Szenenbild aus Samirs "Iraqi Odyssey 3D", der nun ausser für den Auslandsoscar auch in der Sparte Dokumentarfilm aufgestellt ist - allerdings vorerst nur als einer von 124 (Pressebild).
Szenenbild aus Samirs "Iraqi Odyssey 3D", der nun ausser für den Auslandsoscar auch in der Sparte Dokumentarfilm aufgestellt ist - allerdings vorerst nur als einer von 124 (Pressebild). © Dschointventschr Pressebild
“Iraqi Odyssey 3D” von Samir hat doppelte Chancen auf einen Oscar: Nachdem er von der Schweiz ins Rennen um den Auslandsoscar geschickt wurde, rangiert er auch auf der Longlist für den besten Dokfilm. Im Dezember werden die 15 besten der 124 Anwärter bekanntgegeben.

Filme, die in der Sparte Dokumentarfilm nominiert werden, dürfen auch in anderen Kategorien konkurrieren, wie die Academy of Motion Arts and Pictures am Wochenende mitteilte.

Die Konkurrenz für Samir ist freilich hart: Unter den 124 Dok-Anwärtern ist auch Michael Moore mit “Where to Invade Next”, Davis Guggenheim mit “Malala” und Joshua Oppenheimer mit “The Look of Silence” über die Opfer des Militärputsches im Indonesien der 1960er Jahre.
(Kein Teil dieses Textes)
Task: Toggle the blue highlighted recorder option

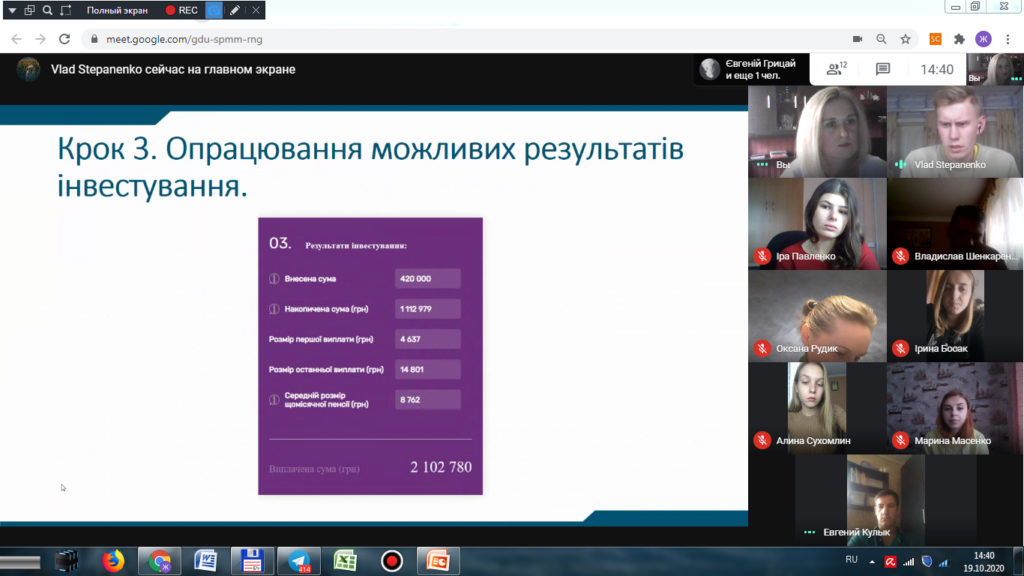Action: [214, 10]
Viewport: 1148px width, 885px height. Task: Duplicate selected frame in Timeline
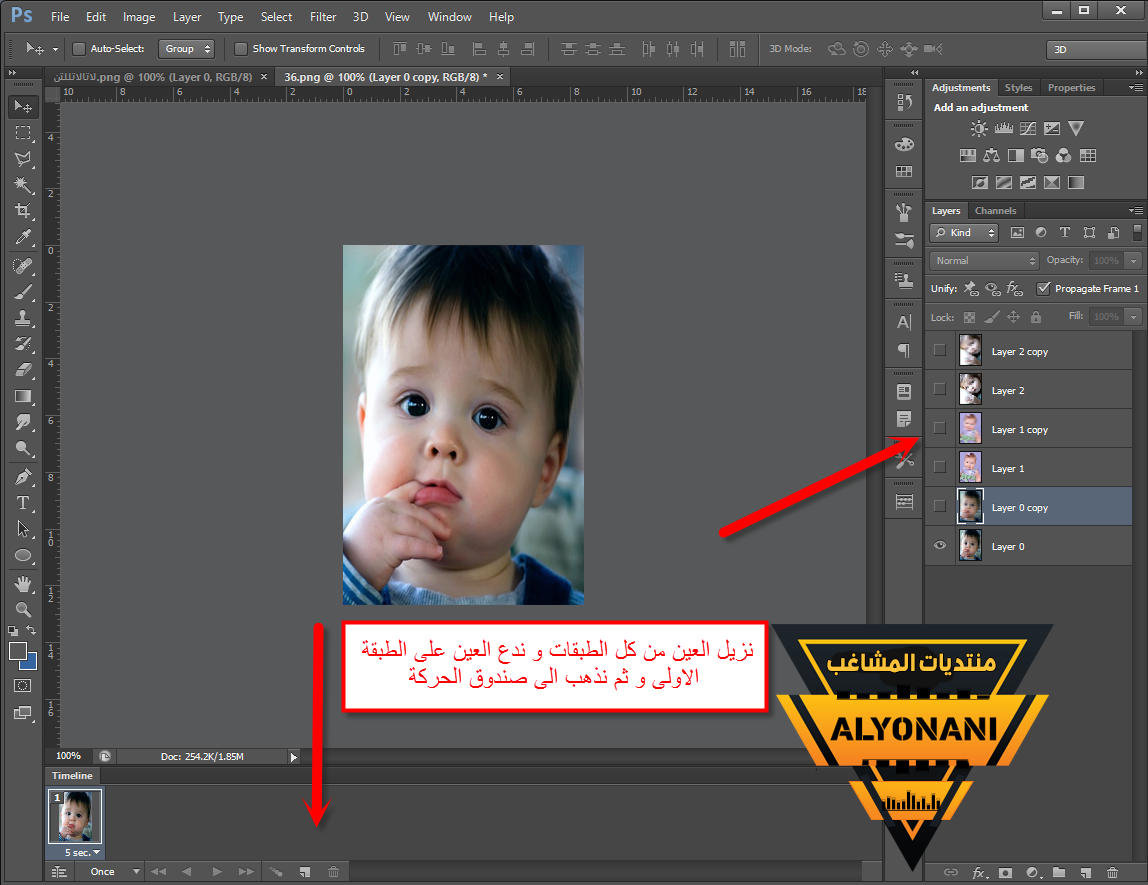pyautogui.click(x=305, y=872)
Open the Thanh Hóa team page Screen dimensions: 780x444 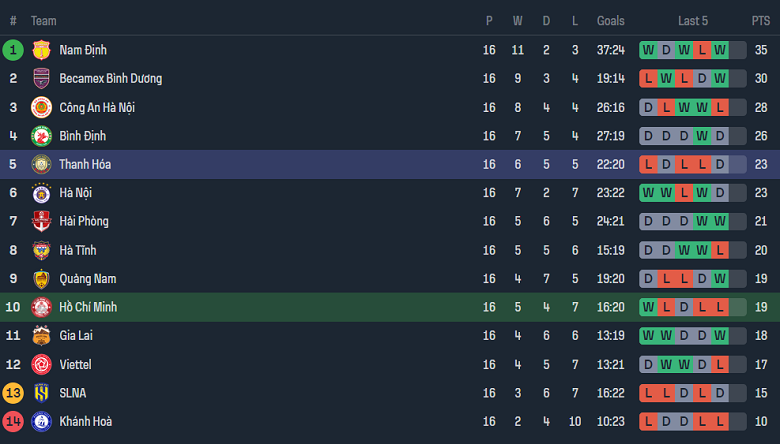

Weitere Kandidaten: “Cartel Land” über den mexikanischen Drogenkrieg, “Amy” über die Sängerin Amy Winehouse und “Steve Jobs: Man in the Machine” von US-Regisseur Alex Gibney.

Die 88. Oscar-Verleihung findet am 28. Februar 2016 im Dolby-Theater in Hollywood statt.